We studied the actions of isoflurane (IFL) applied in aqueous solutions on ventrobasal neurons from thalamic brain slices of juvenile rats. By using the whole cell, patch-clamp method with current- and voltage-clamp recording techniques, we found that IFL increased a noninactivating membrane conductance in a concentration-dependent reversible manner. In an eightfold concentration range that extended into equivalent in vivo lethal concentrations, IFL did not produce a maximal effect on the conductance; this is consistent with a nonreceptor-mediated mechanism of action. TTX eliminated action potential activity but did not alter IFL effects. The effects on the membrane potential and current induced by IFL were voltage independent but depended on the external [K+], reversing near the equilibrium potential for K+. External Ba2+ or internal Cs+ applications, which block K+ channels, suppressed the conductance increase caused by IFL. External applications of the Ca2+ channel blockers Co2+ or Cd2+ or internal application of the Ca2+ chelator 1,2-bis-(2-aminophenoxy)-ethane-N,N, N',N'-tetraacetic acid did not prevent the effects of IFL, implying little involvement of Ca2+-dependent K+ currents.
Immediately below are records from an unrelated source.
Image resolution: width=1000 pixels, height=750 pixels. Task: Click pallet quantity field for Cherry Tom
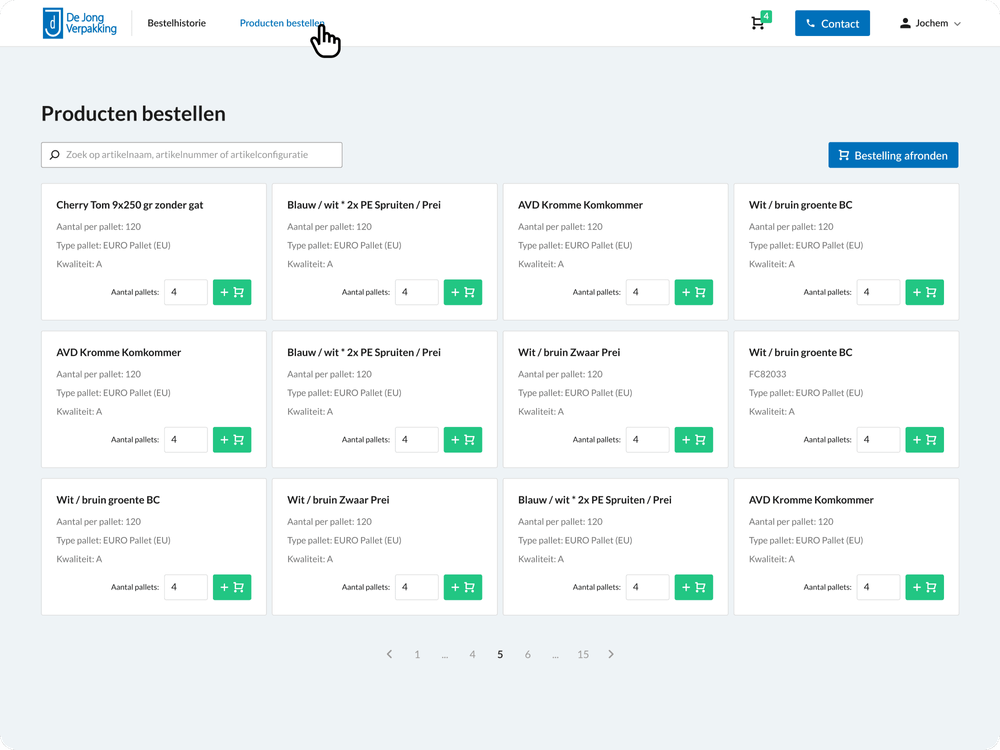tap(186, 292)
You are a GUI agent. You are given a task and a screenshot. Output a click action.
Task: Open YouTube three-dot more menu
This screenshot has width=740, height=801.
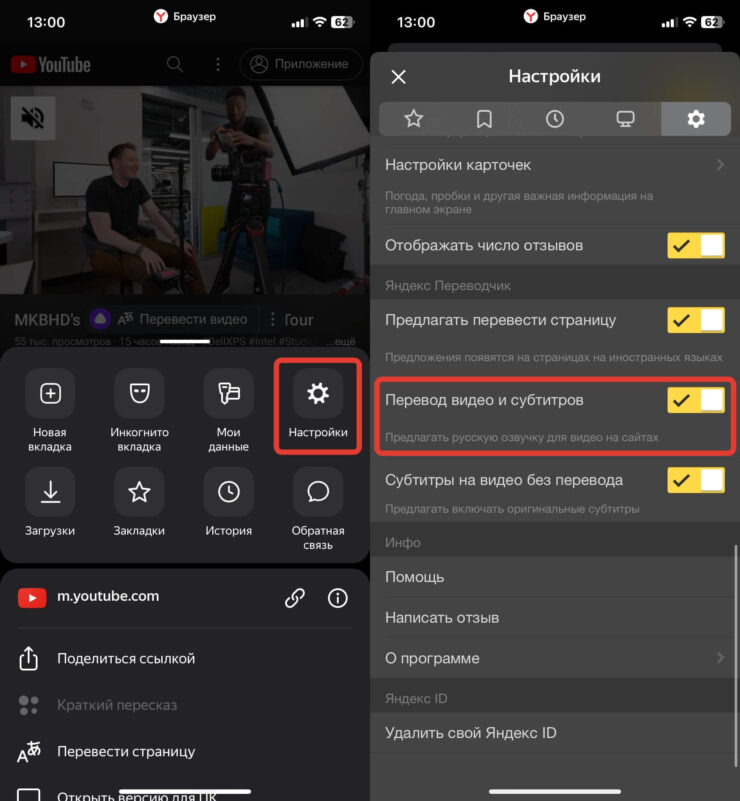[x=218, y=64]
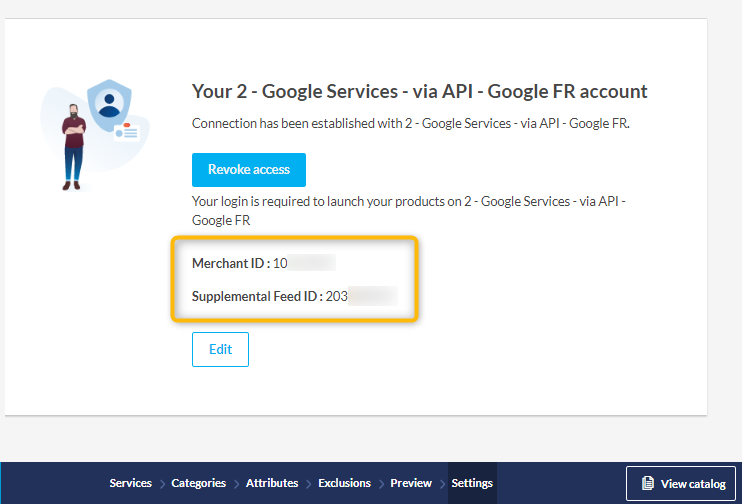
Task: Switch to the Attributes step
Action: click(x=272, y=483)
A contribution of inwardly rectifying K+ channels to the increased steady-state conductance seemed unlikely because IFL decreased inward rectification. An involvement of ATP-mediated K+ channels also was unlikely because application of the ATP-mediated K+ channel blocker glibenclamide (1-80 microM) did not prevent IFL's actions. In contrast to spiking cells, IFL depolarized presumed glial cells, consistent with an efflux of K+ from thalamocortical neurons. The results imply that a leak K+ channel mediated the IFL-induced increase in postsynaptic membrane conductance in thalamic relay neurons. Thus a single nonreceptor-mediated mechanism of IFL action was responsible for the hyperpolarization and conductance shunt of voltage-dependent Na+ and Ca2+ spikes, as reported in the preceding paper. Although anesthetics influence various neurological systems, an enhanced K+ leak generalized in thalamocortical neurons alone could account for anesthesia in vivo.